**Exercise description**
Could you rewrite all of the lines below as a Markdown table with the columns "No." and "Line", numbering each row and leaving out the blank lines?

**The data**
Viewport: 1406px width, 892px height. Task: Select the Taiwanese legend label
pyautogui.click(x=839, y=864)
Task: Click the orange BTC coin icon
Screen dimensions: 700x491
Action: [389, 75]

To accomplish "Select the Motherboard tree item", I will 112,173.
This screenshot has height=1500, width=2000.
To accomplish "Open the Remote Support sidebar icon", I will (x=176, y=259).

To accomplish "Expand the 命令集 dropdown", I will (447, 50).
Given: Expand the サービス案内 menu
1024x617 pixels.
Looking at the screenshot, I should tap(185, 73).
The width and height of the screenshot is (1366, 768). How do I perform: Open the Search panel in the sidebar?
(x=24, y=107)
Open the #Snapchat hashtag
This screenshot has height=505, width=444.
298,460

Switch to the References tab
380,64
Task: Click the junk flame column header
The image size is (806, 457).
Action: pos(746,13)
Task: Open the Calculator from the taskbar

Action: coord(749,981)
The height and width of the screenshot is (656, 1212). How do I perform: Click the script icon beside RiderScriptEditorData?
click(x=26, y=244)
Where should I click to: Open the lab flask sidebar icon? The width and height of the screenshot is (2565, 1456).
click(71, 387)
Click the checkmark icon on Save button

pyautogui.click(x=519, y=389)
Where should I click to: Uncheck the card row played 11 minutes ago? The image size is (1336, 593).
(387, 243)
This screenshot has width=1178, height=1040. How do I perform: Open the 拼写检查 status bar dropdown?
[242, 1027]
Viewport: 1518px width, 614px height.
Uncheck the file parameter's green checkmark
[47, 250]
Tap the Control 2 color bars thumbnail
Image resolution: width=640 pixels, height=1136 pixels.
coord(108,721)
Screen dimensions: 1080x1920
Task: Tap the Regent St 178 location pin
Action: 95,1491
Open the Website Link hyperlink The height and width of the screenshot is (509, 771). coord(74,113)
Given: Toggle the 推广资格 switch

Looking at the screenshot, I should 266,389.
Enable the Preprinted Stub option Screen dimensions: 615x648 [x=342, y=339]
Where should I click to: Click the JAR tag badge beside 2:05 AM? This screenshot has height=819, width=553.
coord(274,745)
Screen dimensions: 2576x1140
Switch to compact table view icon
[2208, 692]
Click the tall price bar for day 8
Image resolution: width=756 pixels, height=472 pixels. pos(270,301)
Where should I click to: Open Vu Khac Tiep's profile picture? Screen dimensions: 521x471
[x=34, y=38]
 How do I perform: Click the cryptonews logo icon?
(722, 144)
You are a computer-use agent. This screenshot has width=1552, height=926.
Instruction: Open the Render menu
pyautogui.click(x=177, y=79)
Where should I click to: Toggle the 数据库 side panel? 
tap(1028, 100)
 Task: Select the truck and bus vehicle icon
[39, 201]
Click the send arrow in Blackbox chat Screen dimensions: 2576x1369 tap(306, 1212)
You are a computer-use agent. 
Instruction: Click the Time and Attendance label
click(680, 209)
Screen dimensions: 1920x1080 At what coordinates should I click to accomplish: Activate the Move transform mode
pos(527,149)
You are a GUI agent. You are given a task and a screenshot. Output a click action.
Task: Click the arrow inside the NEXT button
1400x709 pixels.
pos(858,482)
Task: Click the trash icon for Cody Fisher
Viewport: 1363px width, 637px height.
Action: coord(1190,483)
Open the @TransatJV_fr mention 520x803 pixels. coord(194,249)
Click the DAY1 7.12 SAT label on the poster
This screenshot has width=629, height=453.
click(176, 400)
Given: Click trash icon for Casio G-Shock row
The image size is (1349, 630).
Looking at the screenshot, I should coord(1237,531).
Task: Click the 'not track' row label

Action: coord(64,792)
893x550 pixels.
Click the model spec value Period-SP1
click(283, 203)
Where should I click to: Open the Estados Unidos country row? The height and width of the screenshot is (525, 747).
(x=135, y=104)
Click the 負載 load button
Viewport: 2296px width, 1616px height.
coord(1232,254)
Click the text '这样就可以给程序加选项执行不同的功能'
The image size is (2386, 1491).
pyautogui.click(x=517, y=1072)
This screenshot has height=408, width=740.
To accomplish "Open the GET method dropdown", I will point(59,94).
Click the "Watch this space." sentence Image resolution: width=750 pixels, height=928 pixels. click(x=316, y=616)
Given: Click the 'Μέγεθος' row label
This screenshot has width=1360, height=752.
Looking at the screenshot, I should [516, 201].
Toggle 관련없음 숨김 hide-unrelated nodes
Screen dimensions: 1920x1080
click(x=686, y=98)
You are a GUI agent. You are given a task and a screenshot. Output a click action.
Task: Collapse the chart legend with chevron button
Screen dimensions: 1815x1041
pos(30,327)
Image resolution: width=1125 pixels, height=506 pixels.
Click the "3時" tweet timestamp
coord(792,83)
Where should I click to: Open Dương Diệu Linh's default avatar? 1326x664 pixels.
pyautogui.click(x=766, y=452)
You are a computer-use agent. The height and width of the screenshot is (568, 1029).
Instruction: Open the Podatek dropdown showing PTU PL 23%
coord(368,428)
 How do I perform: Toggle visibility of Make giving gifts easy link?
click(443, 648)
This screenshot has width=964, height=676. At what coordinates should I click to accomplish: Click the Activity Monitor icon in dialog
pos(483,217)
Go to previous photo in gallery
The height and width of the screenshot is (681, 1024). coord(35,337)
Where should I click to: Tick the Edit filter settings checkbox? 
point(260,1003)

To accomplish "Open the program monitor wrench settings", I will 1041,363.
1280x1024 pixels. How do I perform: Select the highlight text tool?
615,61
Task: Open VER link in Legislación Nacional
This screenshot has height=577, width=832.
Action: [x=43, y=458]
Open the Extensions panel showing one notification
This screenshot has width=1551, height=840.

**Correct answer**
| No. | Line |
|---|---|
| 1 | Viewport: 1406px width, 892px height. Task: Select the Taiwanese legend label |
| 2 | pyautogui.click(x=839, y=864) |
| 3 | Task: Click the orange BTC coin icon |
| 4 | Screen dimensions: 700x491 |
| 5 | Action: [389, 75] |
| 6 | To accomplish "Select the Motherboard tree item", I will 112,173. |
| 7 | This screenshot has height=1500, width=2000. |
| 8 | To accomplish "Open the Remote Support sidebar icon", I will (x=176, y=259). |
| 9 | To accomplish "Expand the 命令集 dropdown", I will (447, 50). |
| 10 | Given: Expand the サービス案内 menu |
| 11 | 1024x617 pixels. |
| 12 | Looking at the screenshot, I should tap(185, 73). |
| 13 | The width and height of the screenshot is (1366, 768). How do I perform: Open the Search panel in the sidebar? |
| 14 | (x=24, y=107) |
| 15 | Open the #Snapchat hashtag |
| 16 | This screenshot has height=505, width=444. |
| 17 | 298,460 |
| 18 | Switch to the References tab |
| 19 | 380,64 |
| 20 | Task: Click the junk flame column header |
| 21 | The image size is (806, 457). |
| 22 | Action: pos(746,13) |
| 23 | Task: Open the Calculator from the taskbar |
| 24 | Action: coord(749,981) |
| 25 | The height and width of the screenshot is (656, 1212). How do I perform: Click the script icon beside RiderScriptEditorData? |
| 26 | click(x=26, y=244) |
| 27 | Where should I click to: Open the lab flask sidebar icon? The width and height of the screenshot is (2565, 1456). |
| 28 | click(71, 387) |
| 29 | Click the checkmark icon on Save button |
| 30 | pyautogui.click(x=519, y=389) |
| 31 | Where should I click to: Uncheck the card row played 11 minutes ago? The image size is (1336, 593). |
| 32 | (387, 243) |
| 33 | This screenshot has width=1178, height=1040. How do I perform: Open the 拼写检查 status bar dropdown? |
| 34 | [242, 1027] |
| 35 | Viewport: 1518px width, 614px height. |
| 36 | Uncheck the file parameter's green checkmark |
| 37 | [47, 250] |
| 38 | Tap the Control 2 color bars thumbnail |
| 39 | Image resolution: width=640 pixels, height=1136 pixels. |
| 40 | coord(108,721) |
| 41 | Screen dimensions: 1080x1920 |
| 42 | Task: Tap the Regent St 178 location pin |
| 43 | Action: 95,1491 |
| 44 | Open the Website Link hyperlink The height and width of the screenshot is (509, 771). coord(74,113) |
| 45 | Given: Toggle the 推广资格 switch |
| 46 | Looking at the screenshot, I should 266,389. |
| 47 | Enable the Preprinted Stub option Screen dimensions: 615x648 [x=342, y=339] |
| 48 | Where should I click to: Click the JAR tag badge beside 2:05 AM? This screenshot has height=819, width=553. |
| 49 | coord(274,745) |
| 50 | Screen dimensions: 2576x1140 |
| 51 | Switch to compact table view icon |
| 52 | [2208, 692] |
| 53 | Click the tall price bar for day 8 |
| 54 | Image resolution: width=756 pixels, height=472 pixels. pos(270,301) |
| 55 | Where should I click to: Open Vu Khac Tiep's profile picture? Screen dimensions: 521x471 |
| 56 | [x=34, y=38] |
| 57 |  How do I perform: Click the cryptonews logo icon? |
| 58 | (722, 144) |
| 59 | You are a computer-use agent. This screenshot has width=1552, height=926. |
| 60 | Instruction: Open the Render menu |
| 61 | pyautogui.click(x=177, y=79) |
| 62 | Where should I click to: Toggle the 数据库 side panel?  |
| 63 | tap(1028, 100) |
| 64 |  Task: Select the truck and bus vehicle icon |
| 65 | [39, 201] |
| 66 | Click the send arrow in Blackbox chat Screen dimensions: 2576x1369 tap(306, 1212) |
| 67 | You are a computer-use agent.  |
| 68 | Instruction: Click the Time and Attendance label |
| 69 | click(680, 209) |
| 70 | Screen dimensions: 1920x1080 At what coordinates should I click to accomplish: Activate the Move transform mode |
| 71 | pos(527,149) |
| 72 | You are a GUI agent. You are given a task and a screenshot. Output a click action. |
| 73 | Task: Click the arrow inside the NEXT button |
| 74 | 1400x709 pixels. |
| 75 | pos(858,482) |
| 76 | Task: Click the trash icon for Cody Fisher |
| 77 | Viewport: 1363px width, 637px height. |
| 78 | Action: coord(1190,483) |
| 79 | Open the @TransatJV_fr mention 520x803 pixels. coord(194,249) |
| 80 | Click the DAY1 7.12 SAT label on the poster |
| 81 | This screenshot has width=629, height=453. |
| 82 | click(176, 400) |
| 83 | Given: Click trash icon for Casio G-Shock row |
| 84 | The image size is (1349, 630). |
| 85 | Looking at the screenshot, I should coord(1237,531). |
| 86 | Task: Click the 'not track' row label |
| 87 | Action: coord(64,792) |
| 88 | 893x550 pixels. |
| 89 | Click the model spec value Period-SP1 |
| 90 | click(283, 203) |
| 91 | Where should I click to: Open the Estados Unidos country row? The height and width of the screenshot is (525, 747). |
| 92 | (x=135, y=104) |
| 93 | Click the 負載 load button |
| 94 | Viewport: 2296px width, 1616px height. |
| 95 | coord(1232,254) |
| 96 | Click the text '这样就可以给程序加选项执行不同的功能' |
| 97 | The image size is (2386, 1491). |
| 98 | pyautogui.click(x=517, y=1072) |
| 99 | This screenshot has height=408, width=740. |
| 100 | To accomplish "Open the GET method dropdown", I will point(59,94). |
| 101 | Click the "Watch this space." sentence Image resolution: width=750 pixels, height=928 pixels. click(x=316, y=616) |
| 102 | Given: Click the 'Μέγεθος' row label |
| 103 | This screenshot has width=1360, height=752. |
| 104 | Looking at the screenshot, I should [516, 201]. |
| 105 | Toggle 관련없음 숨김 hide-unrelated nodes |
| 106 | Screen dimensions: 1920x1080 |
| 107 | click(x=686, y=98) |
| 108 | You are a GUI agent. You are given a task and a screenshot. Output a click action. |
| 109 | Task: Collapse the chart legend with chevron button |
| 110 | Screen dimensions: 1815x1041 |
| 111 | pos(30,327) |
| 112 | Image resolution: width=1125 pixels, height=506 pixels. |
| 113 | Click the "3時" tweet timestamp |
| 114 | coord(792,83) |
| 115 | Where should I click to: Open Dương Diệu Linh's default avatar? 1326x664 pixels. |
| 116 | pyautogui.click(x=766, y=452) |
| 117 | You are a computer-use agent. The height and width of the screenshot is (568, 1029). |
| 118 | Instruction: Open the Podatek dropdown showing PTU PL 23% |
| 119 | coord(368,428) |
| 120 |  How do I perform: Toggle visibility of Make giving gifts easy link? |
| 121 | click(443, 648) |
| 122 | This screenshot has width=964, height=676. At what coordinates should I click to accomplish: Click the Activity Monitor icon in dialog |
| 123 | pos(483,217) |
| 124 | Go to previous photo in gallery |
| 125 | The height and width of the screenshot is (681, 1024). coord(35,337) |
| 126 | Where should I click to: Tick the Edit filter settings checkbox?  |
| 127 | point(260,1003) |
| 128 | To accomplish "Open the program monitor wrench settings", I will 1041,363. |
| 129 | 1280x1024 pixels. How do I perform: Select the highlight text tool? |
| 130 | 615,61 |
| 131 | Task: Open VER link in Legislación Nacional |
| 132 | This screenshot has height=577, width=832. |
| 133 | Action: [x=43, y=458] |
| 134 | Open the Extensions panel showing one notification |
| 135 | This screenshot has width=1551, height=840. |